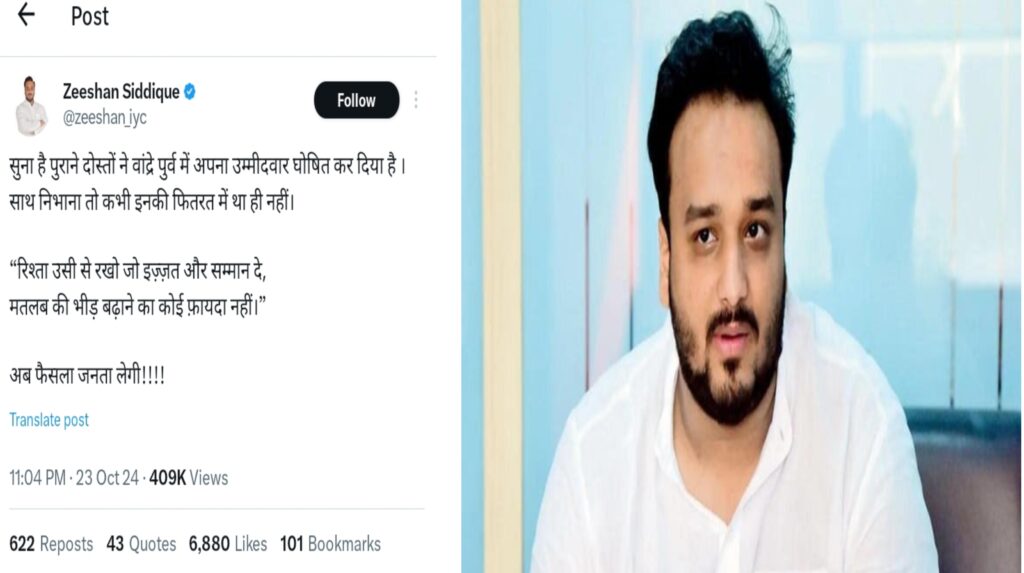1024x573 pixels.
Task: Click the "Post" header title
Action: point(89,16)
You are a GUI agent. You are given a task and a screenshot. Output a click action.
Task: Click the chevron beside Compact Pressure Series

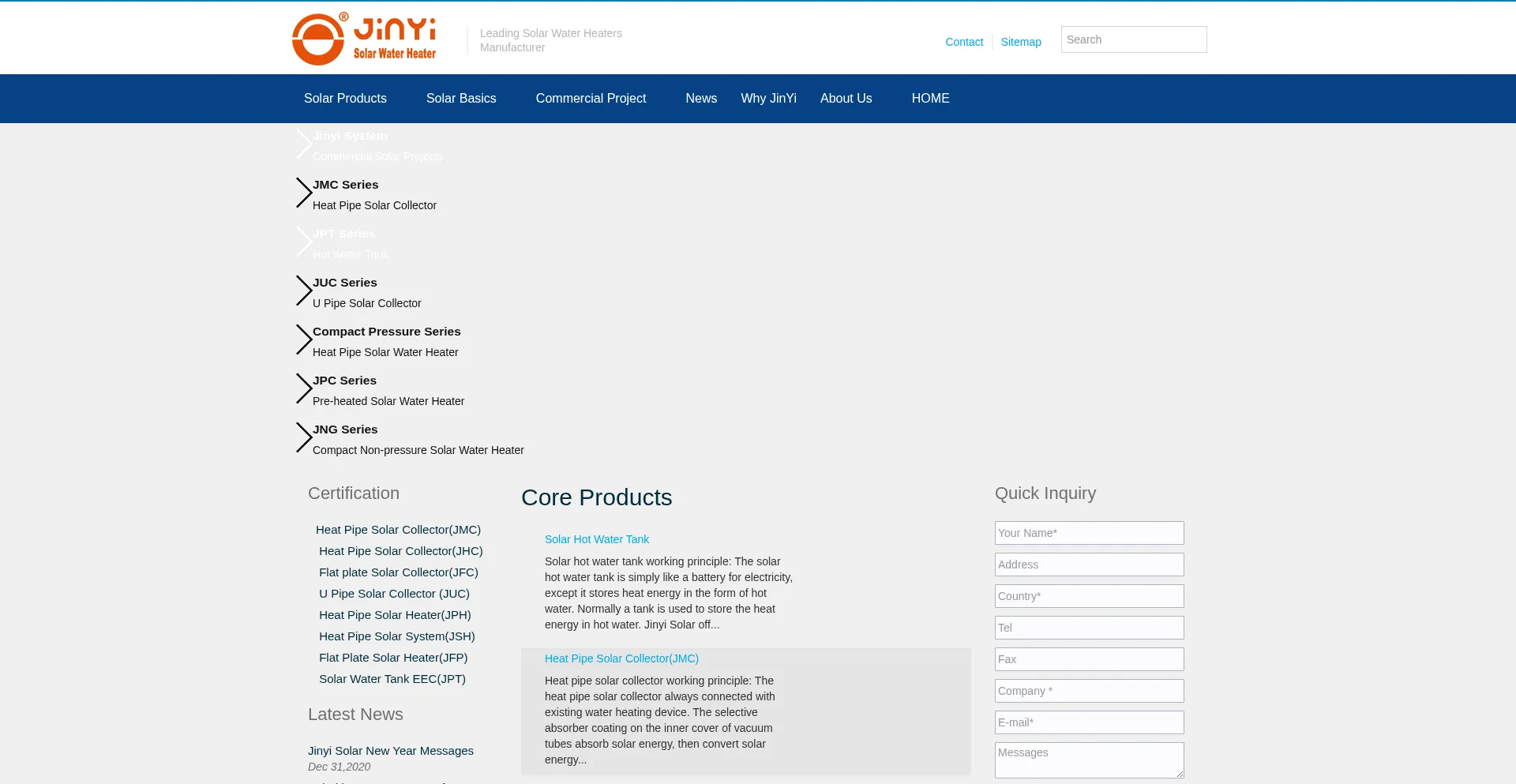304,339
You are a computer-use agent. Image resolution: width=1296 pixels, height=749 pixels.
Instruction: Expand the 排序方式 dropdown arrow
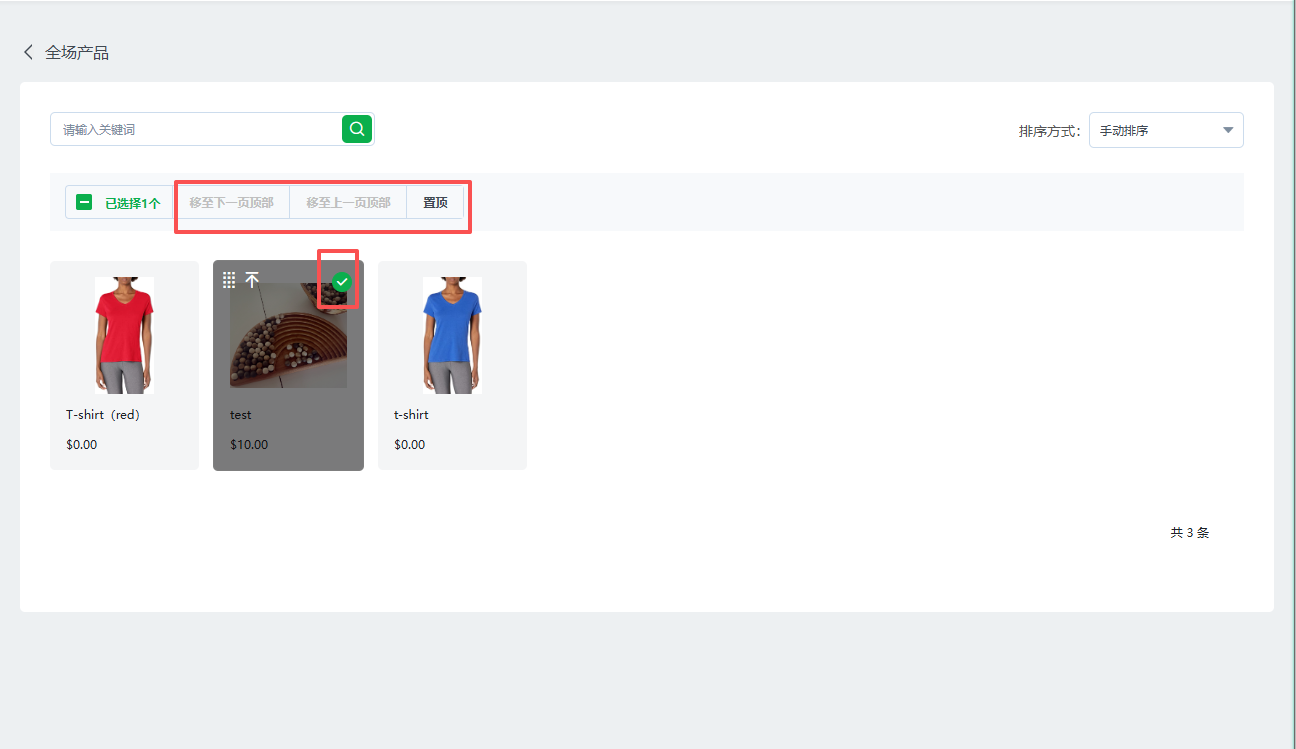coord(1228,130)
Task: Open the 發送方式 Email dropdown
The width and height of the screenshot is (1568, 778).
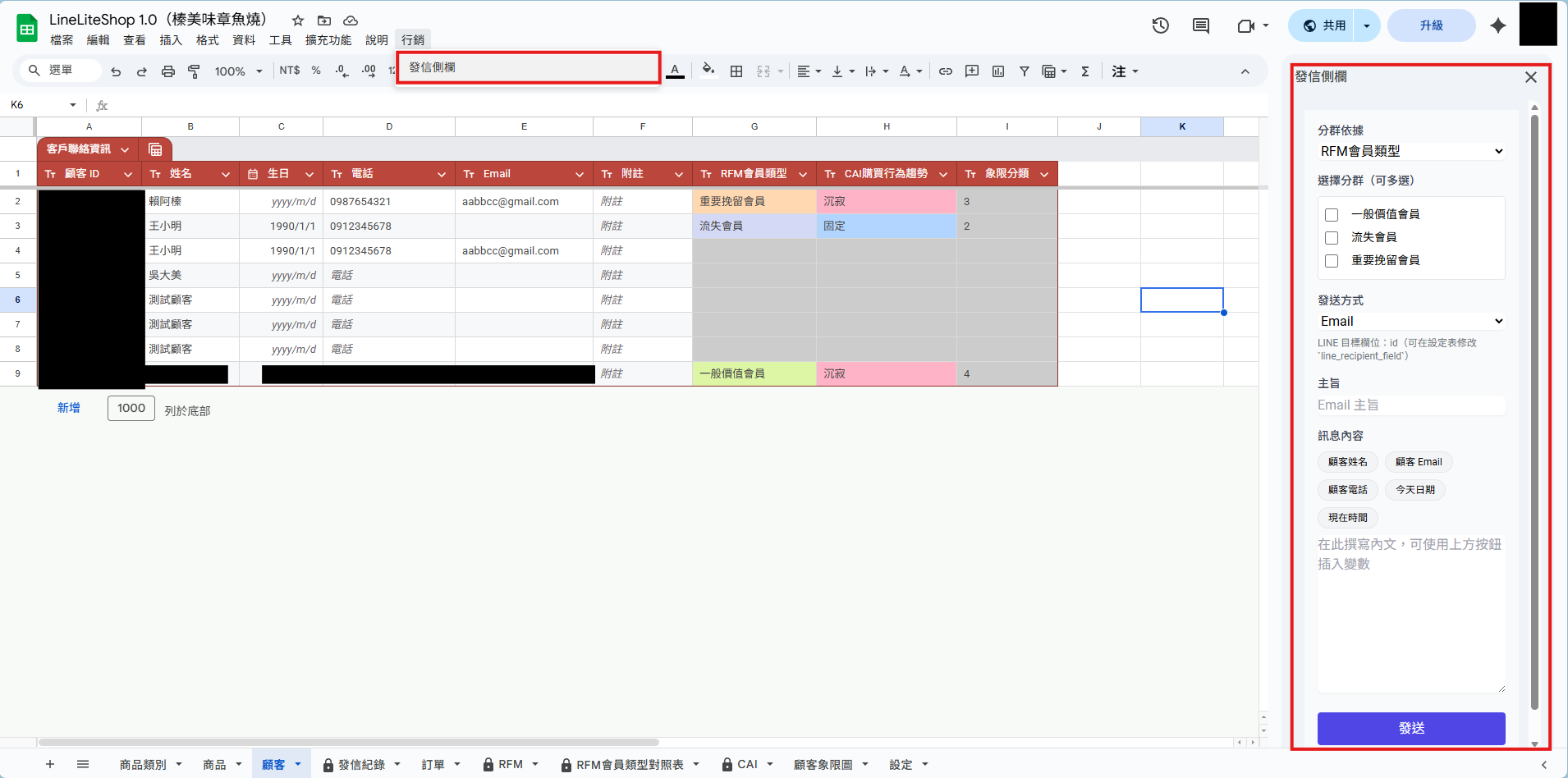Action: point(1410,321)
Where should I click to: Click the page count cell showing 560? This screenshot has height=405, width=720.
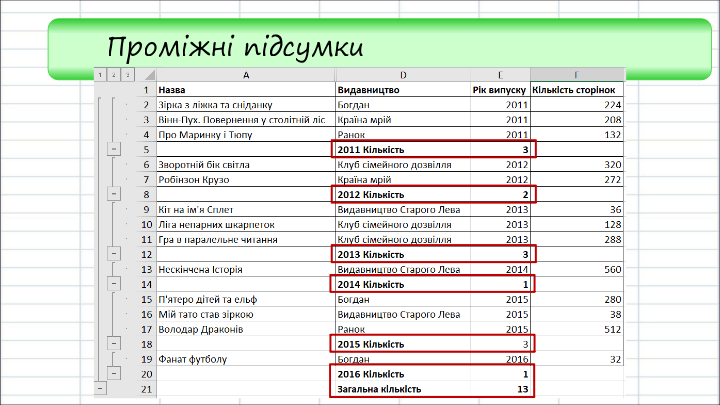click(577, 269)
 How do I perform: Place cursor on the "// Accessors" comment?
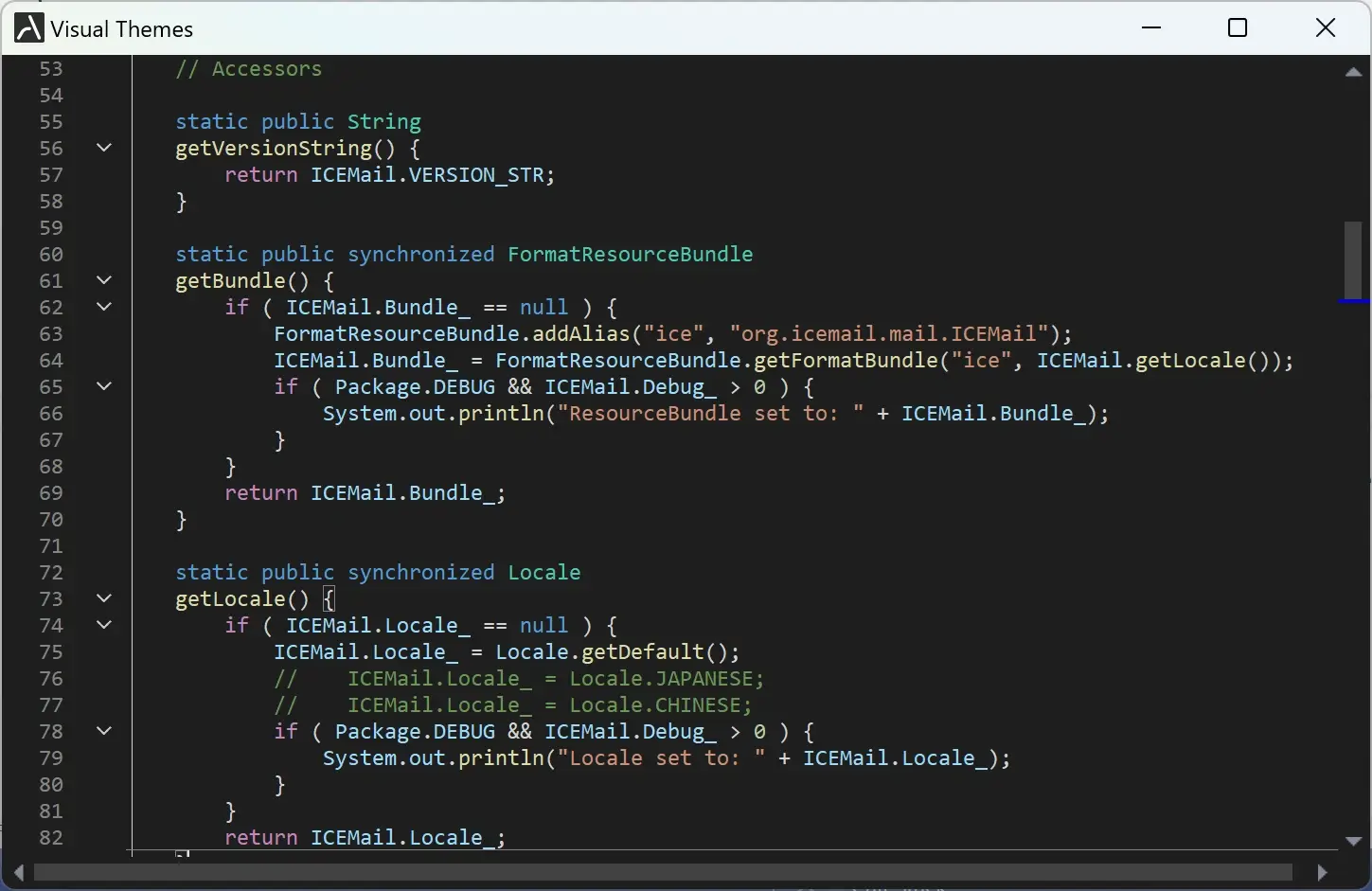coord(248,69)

• [About this exercise] Your output must consist only of the lines from the line with "Task: Open the 發送方式 Email dropdown" through the final line of the data, both included, reproduced exactly and free of pictures.

• [Problem solution]
Task: Open the 發送方式 Email dropdown
The width and height of the screenshot is (1568, 778).
Action: point(1410,321)
Where should I click to: Click the page count cell showing 560? This screenshot has height=405, width=720.
click(577, 269)
 How do I perform: Place cursor on the "// Accessors" comment?
coord(248,69)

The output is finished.